The Ax-1 mission, hosted by Houston, Texas-based space tourism company Axiom Space, is a watershed moment for the space industry as companies fight to make space travel more accessible to private customers rather than to governments. Private citizens have visited the space station in the past, but the Ax-1 mission is the first to use a commercially-built astronaut capsule: SpaceX’s Crew Dragon, which carried its first two crews to the ISS last year.

“As the first completely private mission to go to the ISS, we feel a huge responsibility to do it well,” said Michael López-Alegría, veteran astronaut and mission commander. The edge Tuesday. “We realize that this is the trendsetter, the barometer of the future, so our goal is to exceed all expectations.”

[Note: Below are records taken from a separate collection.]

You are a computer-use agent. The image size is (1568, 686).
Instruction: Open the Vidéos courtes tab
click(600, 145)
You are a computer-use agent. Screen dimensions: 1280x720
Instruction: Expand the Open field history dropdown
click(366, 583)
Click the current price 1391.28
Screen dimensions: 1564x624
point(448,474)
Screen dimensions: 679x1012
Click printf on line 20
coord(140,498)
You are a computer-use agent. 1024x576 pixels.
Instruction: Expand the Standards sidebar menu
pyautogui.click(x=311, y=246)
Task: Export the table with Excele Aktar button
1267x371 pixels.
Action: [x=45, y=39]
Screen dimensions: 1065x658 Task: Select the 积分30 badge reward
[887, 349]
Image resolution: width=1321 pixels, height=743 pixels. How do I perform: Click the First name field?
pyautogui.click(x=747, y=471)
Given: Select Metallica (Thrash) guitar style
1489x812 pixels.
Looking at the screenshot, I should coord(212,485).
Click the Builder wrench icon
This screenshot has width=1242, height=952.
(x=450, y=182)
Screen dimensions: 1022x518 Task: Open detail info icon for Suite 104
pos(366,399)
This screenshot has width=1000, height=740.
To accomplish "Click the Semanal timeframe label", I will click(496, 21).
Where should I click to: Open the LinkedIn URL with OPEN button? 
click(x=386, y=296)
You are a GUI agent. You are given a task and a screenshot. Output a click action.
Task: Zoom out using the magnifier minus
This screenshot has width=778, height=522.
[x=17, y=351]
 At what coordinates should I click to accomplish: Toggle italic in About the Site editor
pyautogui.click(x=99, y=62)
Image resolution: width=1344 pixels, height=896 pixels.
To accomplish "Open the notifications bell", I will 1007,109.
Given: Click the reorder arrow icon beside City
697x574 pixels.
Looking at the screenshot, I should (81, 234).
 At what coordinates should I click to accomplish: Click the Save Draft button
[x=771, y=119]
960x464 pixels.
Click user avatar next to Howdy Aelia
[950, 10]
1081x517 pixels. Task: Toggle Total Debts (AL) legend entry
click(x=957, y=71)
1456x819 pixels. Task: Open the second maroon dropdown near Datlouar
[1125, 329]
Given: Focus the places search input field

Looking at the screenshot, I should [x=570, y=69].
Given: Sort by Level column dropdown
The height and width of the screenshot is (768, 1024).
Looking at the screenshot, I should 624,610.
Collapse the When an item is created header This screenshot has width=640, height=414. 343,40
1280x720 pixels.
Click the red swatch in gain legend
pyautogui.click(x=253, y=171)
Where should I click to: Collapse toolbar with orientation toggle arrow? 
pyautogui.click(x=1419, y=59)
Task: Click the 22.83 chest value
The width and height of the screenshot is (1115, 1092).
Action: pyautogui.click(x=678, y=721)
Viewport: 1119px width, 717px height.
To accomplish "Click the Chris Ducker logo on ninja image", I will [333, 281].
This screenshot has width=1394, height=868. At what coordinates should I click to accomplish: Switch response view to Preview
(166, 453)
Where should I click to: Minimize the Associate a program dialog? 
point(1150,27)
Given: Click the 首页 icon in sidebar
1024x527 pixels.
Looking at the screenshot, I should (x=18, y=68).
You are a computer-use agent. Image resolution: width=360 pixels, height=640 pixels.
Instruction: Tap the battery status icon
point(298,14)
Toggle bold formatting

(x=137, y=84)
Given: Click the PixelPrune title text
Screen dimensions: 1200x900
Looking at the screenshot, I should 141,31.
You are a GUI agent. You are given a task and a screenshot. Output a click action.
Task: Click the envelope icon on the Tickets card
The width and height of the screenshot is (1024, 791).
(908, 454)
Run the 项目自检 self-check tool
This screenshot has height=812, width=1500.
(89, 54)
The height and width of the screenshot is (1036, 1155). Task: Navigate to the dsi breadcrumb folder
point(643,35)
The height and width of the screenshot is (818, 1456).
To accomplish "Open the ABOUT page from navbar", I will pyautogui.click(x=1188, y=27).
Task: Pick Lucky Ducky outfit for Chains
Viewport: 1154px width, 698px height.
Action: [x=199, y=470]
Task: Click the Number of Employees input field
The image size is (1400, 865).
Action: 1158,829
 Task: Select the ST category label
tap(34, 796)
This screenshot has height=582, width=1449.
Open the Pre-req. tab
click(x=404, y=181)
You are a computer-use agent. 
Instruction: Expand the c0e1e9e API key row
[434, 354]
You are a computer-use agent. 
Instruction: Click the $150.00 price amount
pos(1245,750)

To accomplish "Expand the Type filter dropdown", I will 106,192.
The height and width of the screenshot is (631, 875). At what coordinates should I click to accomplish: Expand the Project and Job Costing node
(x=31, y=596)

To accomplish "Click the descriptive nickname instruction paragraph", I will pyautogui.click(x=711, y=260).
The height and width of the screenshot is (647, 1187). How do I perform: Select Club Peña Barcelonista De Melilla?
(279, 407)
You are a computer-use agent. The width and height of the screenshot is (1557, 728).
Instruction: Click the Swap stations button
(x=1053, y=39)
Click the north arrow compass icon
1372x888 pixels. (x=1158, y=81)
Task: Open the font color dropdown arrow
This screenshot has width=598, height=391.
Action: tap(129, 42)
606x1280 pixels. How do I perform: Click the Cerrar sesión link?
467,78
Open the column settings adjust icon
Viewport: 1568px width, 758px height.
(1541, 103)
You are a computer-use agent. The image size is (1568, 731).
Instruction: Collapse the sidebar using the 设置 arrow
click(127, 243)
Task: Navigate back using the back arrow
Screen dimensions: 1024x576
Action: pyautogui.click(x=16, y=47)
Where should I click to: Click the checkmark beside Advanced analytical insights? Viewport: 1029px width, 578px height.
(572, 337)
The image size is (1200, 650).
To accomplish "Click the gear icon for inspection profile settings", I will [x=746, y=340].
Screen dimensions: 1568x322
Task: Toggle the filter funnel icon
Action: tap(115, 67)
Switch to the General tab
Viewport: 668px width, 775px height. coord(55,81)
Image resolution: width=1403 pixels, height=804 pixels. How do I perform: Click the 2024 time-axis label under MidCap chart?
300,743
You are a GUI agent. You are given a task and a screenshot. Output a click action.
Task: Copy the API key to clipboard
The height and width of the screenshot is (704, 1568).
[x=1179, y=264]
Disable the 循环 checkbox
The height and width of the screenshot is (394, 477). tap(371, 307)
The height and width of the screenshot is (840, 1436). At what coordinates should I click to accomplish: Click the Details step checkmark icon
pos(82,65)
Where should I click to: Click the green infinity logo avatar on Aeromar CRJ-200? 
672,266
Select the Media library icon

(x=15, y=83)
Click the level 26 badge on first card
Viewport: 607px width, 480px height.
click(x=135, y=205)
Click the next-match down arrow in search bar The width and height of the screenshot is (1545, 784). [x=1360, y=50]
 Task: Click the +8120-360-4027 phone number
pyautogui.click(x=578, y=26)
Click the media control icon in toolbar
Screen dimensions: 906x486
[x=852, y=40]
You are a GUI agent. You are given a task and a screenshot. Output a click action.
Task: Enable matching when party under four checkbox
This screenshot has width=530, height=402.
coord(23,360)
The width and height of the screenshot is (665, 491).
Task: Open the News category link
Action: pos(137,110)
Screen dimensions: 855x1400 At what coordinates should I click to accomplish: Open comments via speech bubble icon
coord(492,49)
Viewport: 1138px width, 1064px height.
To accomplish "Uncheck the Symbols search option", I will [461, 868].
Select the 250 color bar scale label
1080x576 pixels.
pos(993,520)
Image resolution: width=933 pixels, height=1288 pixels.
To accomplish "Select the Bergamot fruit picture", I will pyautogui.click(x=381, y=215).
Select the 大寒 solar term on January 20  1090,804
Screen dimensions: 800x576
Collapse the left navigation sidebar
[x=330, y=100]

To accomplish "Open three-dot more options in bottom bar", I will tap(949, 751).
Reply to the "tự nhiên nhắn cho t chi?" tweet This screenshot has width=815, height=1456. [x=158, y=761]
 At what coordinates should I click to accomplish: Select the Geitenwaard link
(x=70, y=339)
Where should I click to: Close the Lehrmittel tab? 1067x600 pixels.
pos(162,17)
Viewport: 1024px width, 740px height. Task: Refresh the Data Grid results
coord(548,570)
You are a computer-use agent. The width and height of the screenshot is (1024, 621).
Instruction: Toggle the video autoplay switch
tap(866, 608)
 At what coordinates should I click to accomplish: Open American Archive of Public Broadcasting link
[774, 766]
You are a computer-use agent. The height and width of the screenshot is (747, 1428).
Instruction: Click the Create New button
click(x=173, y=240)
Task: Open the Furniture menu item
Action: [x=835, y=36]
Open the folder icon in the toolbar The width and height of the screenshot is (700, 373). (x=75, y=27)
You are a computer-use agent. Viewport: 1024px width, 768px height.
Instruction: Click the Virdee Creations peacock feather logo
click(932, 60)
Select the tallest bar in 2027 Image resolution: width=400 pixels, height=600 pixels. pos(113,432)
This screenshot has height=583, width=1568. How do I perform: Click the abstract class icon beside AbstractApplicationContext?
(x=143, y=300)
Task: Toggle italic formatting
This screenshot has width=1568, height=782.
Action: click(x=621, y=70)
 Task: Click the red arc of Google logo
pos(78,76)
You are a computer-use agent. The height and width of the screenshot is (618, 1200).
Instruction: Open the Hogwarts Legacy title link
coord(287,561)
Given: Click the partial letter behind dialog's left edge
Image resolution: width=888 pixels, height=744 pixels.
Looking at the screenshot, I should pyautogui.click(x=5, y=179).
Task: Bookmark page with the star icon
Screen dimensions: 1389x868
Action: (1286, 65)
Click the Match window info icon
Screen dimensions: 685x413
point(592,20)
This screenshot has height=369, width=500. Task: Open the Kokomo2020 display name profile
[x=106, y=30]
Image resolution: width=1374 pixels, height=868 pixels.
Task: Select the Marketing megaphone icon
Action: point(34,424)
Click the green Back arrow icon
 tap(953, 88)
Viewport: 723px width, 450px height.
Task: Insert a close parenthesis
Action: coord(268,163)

Larry Connor, nonprofit entrepreneur and activist investor; Mark Pathy, Canadian investor and philanthropist; and Eytan Stibbe, a former Israeli fighter pilot and impact investor, were revealed by Axiom on Tuesday morning as the company’s inaugural crew. Connor, 71, is chairman of The Connor Group, an Ohio-based luxury real estate investment firm. He had become the second oldest person to fly in space after John Glenn, who piloted the US space shuttle Discovery at 77.

The crew’s flight to the space station, an orbital laboratory some 250 miles above Earth, will last two days. They will then spend approximately eight days aboard the US segment of the station, where they will participate “in research and philanthropic projects,” Axiom said in a statement. Living alongside astronauts working in the United States, Russia, and possibly Germany, the private crew members will deploy sleeping bags somewhere on the station.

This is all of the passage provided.